Catherine Galkina for Typeable

Posted on Aug 20, 2021 • Edited on Sep 20, 2021 • Originally published at blog.typeable.io

The 7 assumptions about strings you probably have

#unicode #ascii #programming #security

Author: Ville Tirronen

How Unicode erases most of our assumptions on How Strings Actually Work

We programmers mostly fly by the seat of our pants when it comes to writing simple stuff. For simple things, we have a strong set of assumptions instead of specific knowledge of how things work. These are assumptions, such as knowing that if b = a + 1, then b is greater than a or that if we malloc some buffer, we now have the requested amount of memory we can write on. We don't go and look at the specifications for each and everything small thing we do.

We do this because checking everything would slow us down. But, if we did check, we'd find out that we're usually wrong in our assumptions. There are numeric overflows and then a + 1 might be a lot less than a. Sometimes malloc will give us a null instead of a buffer and were hosed.

We usually have to be bitten by these issues before we update our assumptions even a little bit. And even then, we usually correct them in broad strokes.

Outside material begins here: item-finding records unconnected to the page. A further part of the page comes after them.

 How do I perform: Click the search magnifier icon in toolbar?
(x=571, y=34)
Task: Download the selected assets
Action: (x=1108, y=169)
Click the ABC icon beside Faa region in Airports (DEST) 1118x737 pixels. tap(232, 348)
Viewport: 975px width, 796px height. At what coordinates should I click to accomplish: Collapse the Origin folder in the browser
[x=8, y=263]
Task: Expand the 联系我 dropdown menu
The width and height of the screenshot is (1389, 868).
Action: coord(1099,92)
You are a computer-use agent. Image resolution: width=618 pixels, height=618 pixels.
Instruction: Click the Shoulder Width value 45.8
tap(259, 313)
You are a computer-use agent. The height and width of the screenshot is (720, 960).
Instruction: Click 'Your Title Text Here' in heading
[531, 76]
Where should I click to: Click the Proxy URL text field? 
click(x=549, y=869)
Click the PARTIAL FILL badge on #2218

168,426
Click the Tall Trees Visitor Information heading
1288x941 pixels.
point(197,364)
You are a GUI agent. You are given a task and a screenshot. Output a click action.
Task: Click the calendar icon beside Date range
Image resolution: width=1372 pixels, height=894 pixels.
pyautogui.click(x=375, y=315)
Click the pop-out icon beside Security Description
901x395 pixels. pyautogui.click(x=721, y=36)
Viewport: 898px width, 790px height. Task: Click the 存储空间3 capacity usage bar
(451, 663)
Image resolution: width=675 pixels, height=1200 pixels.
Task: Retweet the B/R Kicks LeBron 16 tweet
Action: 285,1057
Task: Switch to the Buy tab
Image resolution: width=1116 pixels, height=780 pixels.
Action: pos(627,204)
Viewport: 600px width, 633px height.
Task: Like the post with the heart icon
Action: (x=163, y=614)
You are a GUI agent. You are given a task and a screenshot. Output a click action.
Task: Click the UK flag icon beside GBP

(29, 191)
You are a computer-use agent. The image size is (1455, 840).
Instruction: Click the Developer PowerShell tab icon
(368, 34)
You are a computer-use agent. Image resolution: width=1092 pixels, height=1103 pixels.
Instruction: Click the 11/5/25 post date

After having a nasty overflow bug, we might correct our assumptions on integers to "a + 1 is greater than a unless there's a chance that a is a very big number". And we work based on that instead of having any precise rules how overflows work in our minds.

Adjusted assumptions are called experience. They make you faster and correct more often. However, we might relocate some stuff, like proper handling of malloc, entirely from our internal category of 'easy stuff' to our internal category of 'complex stuff'. And then we might actually go and look up how it works.

About Strings

For beginners, Strings are the archetypal example of 'easy stuff'. Most likely, we learned letters and numbers as children and they feel very familiar to us. Secondly, when learning to program most of us have done lot's of programming exercises using Strings, because they are about the only interesting pre-built data type in most languages. We feel quite confident how Strings work when programming with them. Thirdly, we might have a good number of assumptions related to functioning of some simple character set, like ASCII or ISO-8859-1. Either because we're that old, or because our teachers were that old. Those were character sets of the simpler times!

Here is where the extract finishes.